### Required action
Produce a verbatim copy of the records, and keep the images out of it.

(Extracted records)
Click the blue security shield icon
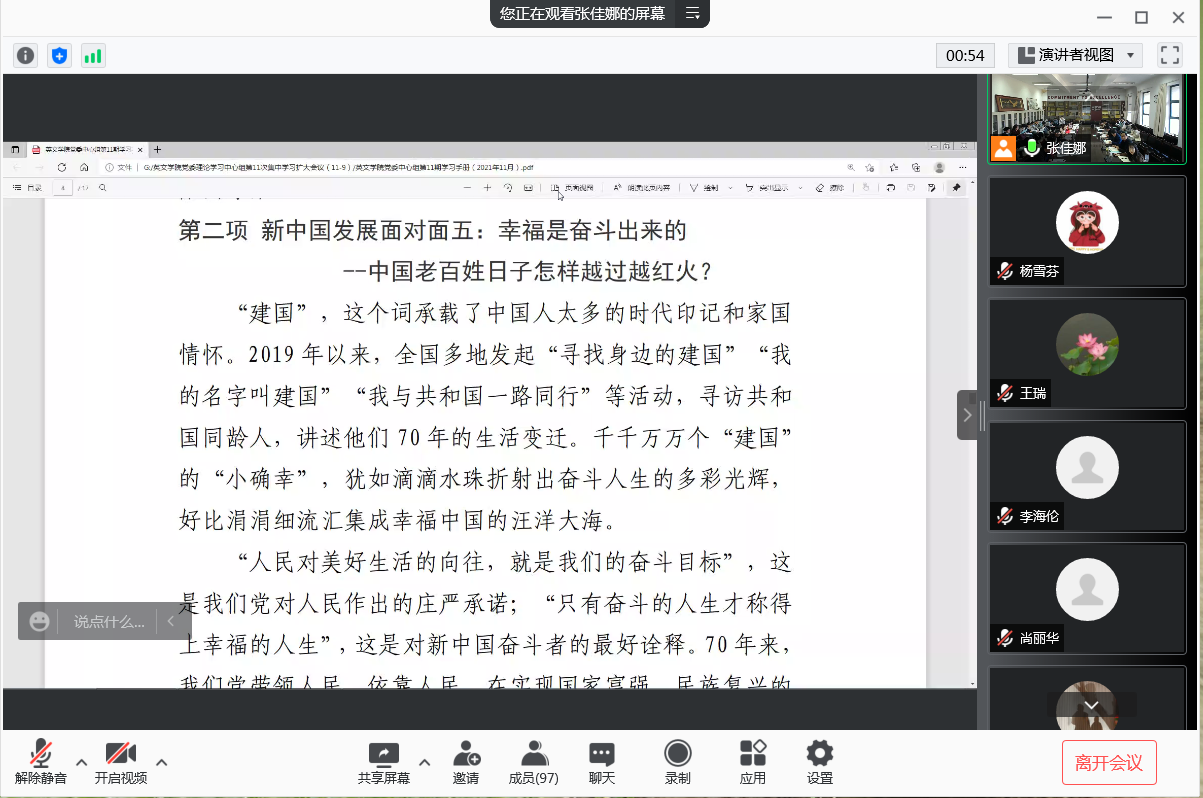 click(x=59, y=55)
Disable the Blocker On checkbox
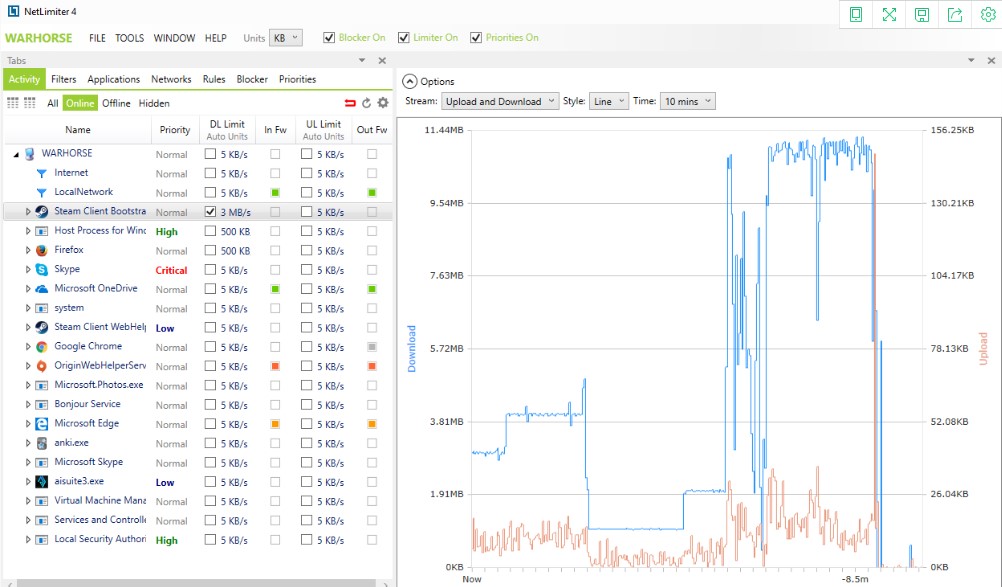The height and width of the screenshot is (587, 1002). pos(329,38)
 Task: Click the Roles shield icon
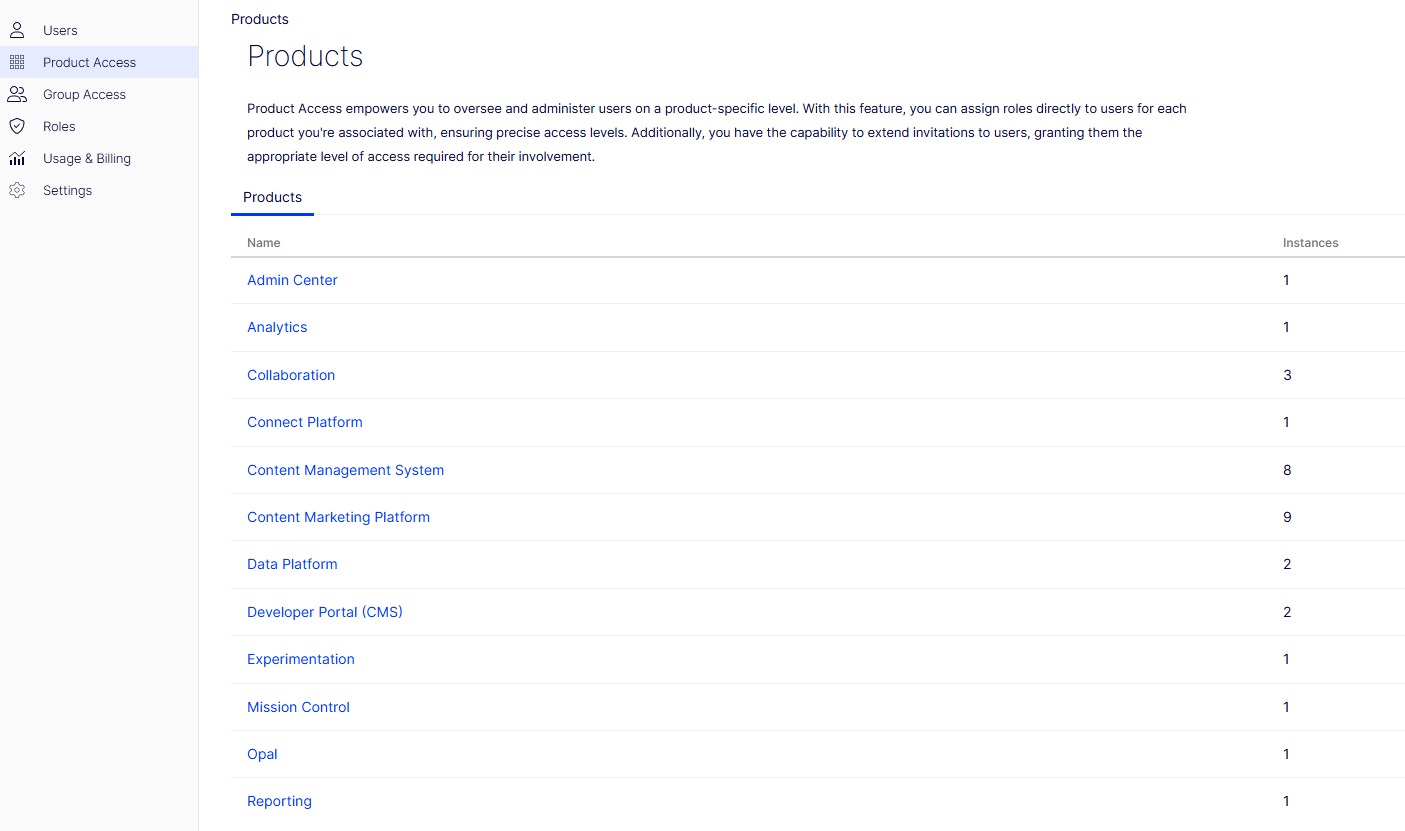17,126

### Solution to the problem
Click the blue security shield icon
 click(x=59, y=55)
Disable the Blocker On checkbox
The height and width of the screenshot is (587, 1002). pos(329,38)
 Task: Click the Roles shield icon
17,126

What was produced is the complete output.